"Oh, dear!" exclaimed Ruth, "you talk as if you expected to stay here ever so long, and we certainly can't do that. We should starve to death, for one thing."

"Don't be afraid of that," said Mrs. Aleshine. "There's plenty of victuals to last till the people come for us. When I pack baskets for travelin' or picnickin', I don't do no scrimpin'. An' we've got to keep up a fire, you know, for it wouldn't be pleasant for those men, when they've cut a way up the mountain to git at us, to find us all froze stiff."

Mrs. Lecks smiled. "You're awful tender of the feelin's of other people, Barb'ry," she said, "and a heart as warm as yourn ought to keep from freezin'."

"Which it has done, so far," said Mrs. Aleshine, complacently.

As I had expected, the water soon began to drip from the top and the sides of my cavern, and the chimney rapidly enlarged its dimensions. I made a passage for the melted snow to run off into a hollow, back of the coach; and as I kept up a good strong fire, the drops of water and occasional pieces of snow which fell into it were not able to extinguish it. The cavern enlarged rapidly, and in a little more than an hour the roof became so thin that while I was outside collecting wood it fell in and extinguished the fire. This accident, however, interrupted my operations but for a short time. I cleared away the snow at the bottom of the excavation, and rebuilt my fire on the bare ground. The high snow walls on three sides of it protected it from the wind, so that there was no danger of the flames being blown against the stage-coach, while the large open space above allowed a free vent for the smoke.

About the middle of the afternoon, to the great delight of us all, it stopped snowing, and when I had freshly shoveled out the path across the road, my companions gladly embraced the opportunity of walking over to the comparatively protected ground under the trees and giving themselves a little exercise. During their absence I was busily engaged in arranging the fire, when I heard a low crunching sound on one side of me, and, turning my head, I saw in the wall of my excavation opposite to the stage-coach, and at a distance of four or five feet from the ground, an irregular hole in the snow, about a foot in diameter, from which protruded the head of a man. This head was wrapped, with the exception of the face, in a brown woolen comforter. The features were those of a man of about fifty, a little sallow and thin, without beard, whiskers, or mustache, although the cheeks and chin were darkened with a recent growth.
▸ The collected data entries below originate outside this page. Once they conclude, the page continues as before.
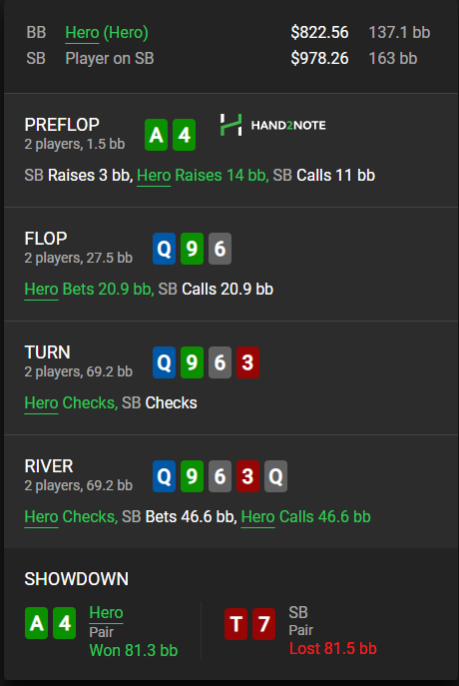Open the Hero (Hero) player link
Screen dimensions: 459x686
pos(107,32)
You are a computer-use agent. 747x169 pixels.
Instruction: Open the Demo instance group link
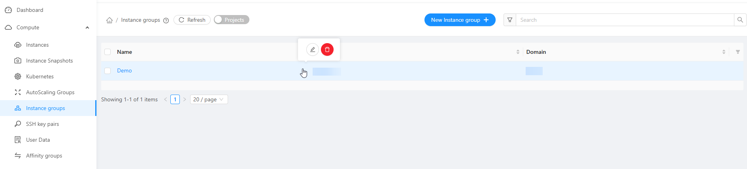coord(125,70)
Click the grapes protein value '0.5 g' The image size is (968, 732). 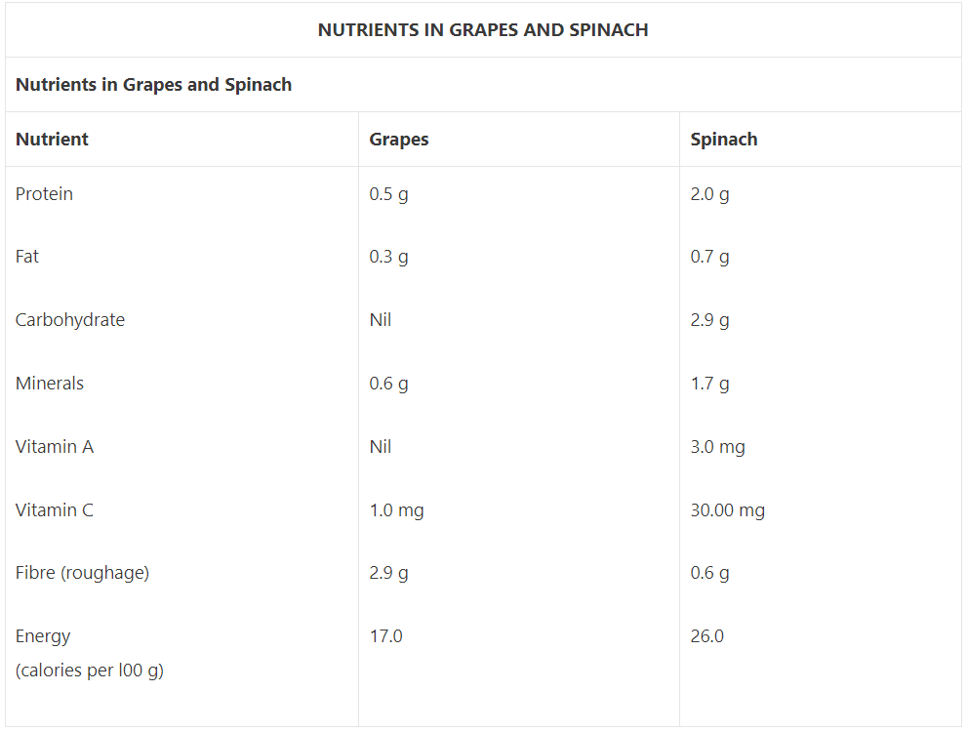388,194
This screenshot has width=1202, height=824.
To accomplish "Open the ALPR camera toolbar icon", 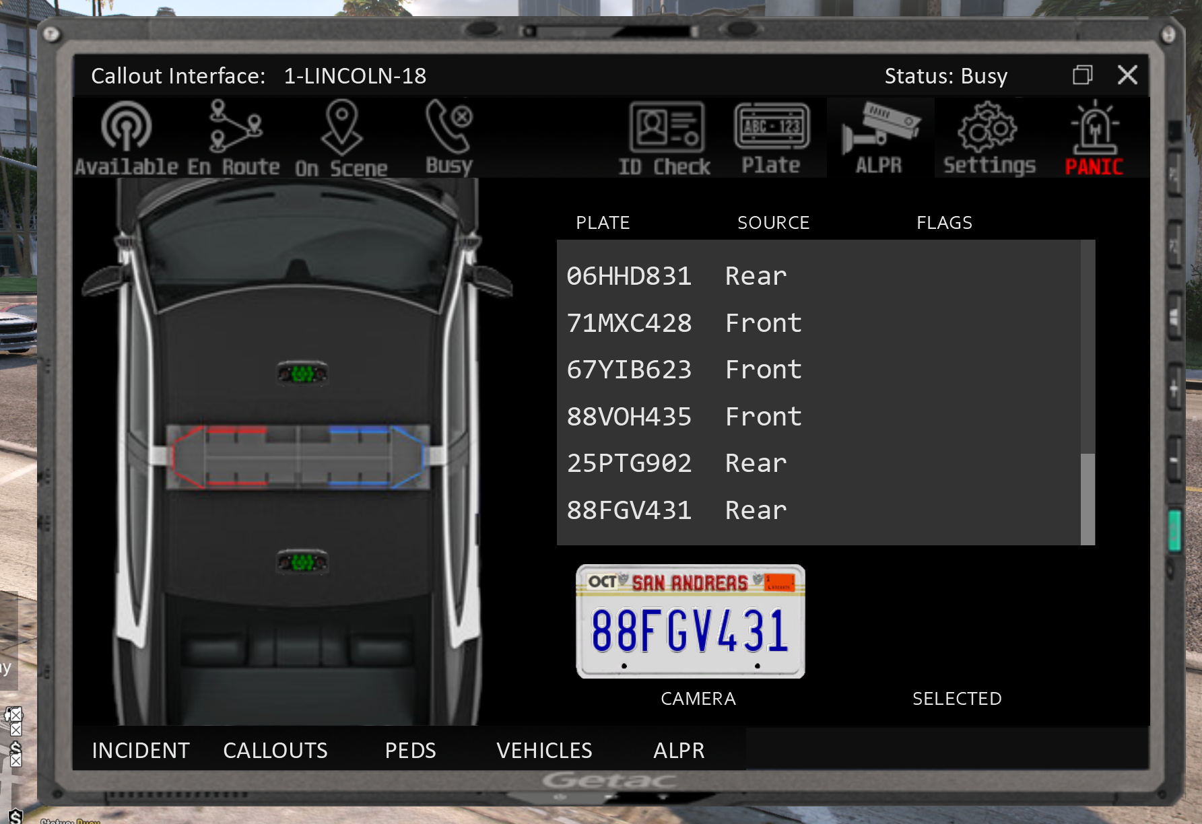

The astounding apparition of this head projecting itself from the snow wall of my cabin utterly paralyzed me, so that I neither moved nor spoke, but remained crouching by the fire, my eyes fixed upon the head. It smiled a little, and then spoke.

"Could you lend me a small iron pot?" it said.

I rose to my feet, almost ready to run away. Was this a dream? Or was it possible that there was a race of beings who inhabited snowbanks?

The face smiled again very pleasantly. "Do not be frightened," it said. "I saw you were startled, and spoke first of a familiar pot in order to reassure you."